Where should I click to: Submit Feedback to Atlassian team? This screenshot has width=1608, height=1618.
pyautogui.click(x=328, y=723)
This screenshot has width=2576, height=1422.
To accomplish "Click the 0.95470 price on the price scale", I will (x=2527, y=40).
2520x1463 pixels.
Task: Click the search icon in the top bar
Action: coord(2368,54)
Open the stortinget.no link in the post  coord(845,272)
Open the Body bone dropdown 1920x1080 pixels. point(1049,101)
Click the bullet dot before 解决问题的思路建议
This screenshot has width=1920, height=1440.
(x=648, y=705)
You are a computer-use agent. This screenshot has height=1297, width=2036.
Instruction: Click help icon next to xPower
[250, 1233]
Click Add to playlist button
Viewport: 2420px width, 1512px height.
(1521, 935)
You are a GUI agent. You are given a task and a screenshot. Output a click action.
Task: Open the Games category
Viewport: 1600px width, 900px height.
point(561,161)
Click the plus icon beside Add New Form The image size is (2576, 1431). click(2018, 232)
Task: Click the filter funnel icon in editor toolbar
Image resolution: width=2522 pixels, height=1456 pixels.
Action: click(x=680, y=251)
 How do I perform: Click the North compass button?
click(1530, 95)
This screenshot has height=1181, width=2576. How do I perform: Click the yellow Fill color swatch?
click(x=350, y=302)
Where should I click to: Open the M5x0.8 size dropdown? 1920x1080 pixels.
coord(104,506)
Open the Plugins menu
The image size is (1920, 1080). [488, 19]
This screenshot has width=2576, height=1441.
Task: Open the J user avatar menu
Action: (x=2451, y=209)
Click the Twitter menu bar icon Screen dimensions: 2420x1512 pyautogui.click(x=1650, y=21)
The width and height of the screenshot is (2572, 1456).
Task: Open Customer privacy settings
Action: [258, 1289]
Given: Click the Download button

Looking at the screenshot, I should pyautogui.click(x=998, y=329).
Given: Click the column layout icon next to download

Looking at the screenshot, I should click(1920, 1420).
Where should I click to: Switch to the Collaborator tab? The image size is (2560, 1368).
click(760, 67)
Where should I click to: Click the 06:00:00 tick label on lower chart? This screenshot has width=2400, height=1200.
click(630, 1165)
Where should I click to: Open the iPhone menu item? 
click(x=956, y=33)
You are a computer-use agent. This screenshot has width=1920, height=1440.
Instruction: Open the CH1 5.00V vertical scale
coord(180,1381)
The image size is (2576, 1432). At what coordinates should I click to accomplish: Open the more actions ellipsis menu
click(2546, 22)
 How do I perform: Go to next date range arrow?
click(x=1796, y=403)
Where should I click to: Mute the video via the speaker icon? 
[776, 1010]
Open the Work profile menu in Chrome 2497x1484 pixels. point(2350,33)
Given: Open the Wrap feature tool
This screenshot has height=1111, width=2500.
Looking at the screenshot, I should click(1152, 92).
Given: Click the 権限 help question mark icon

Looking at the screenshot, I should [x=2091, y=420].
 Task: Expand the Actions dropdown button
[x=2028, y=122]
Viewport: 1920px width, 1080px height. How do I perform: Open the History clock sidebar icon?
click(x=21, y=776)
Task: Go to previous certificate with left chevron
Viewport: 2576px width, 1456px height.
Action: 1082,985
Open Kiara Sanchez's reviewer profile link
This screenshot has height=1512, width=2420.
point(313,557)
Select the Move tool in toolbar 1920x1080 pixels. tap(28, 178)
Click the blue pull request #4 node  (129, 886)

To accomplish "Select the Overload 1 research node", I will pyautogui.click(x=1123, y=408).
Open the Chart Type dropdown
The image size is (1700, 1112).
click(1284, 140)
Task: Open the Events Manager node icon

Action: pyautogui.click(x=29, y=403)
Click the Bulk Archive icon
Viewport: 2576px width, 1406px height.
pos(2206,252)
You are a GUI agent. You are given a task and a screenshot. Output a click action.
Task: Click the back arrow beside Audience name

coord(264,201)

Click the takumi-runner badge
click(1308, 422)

-.-.-

> [Description of the task]
Using the entries, count how many lines contain the string "link". Write only the number.

> [Answer box]
2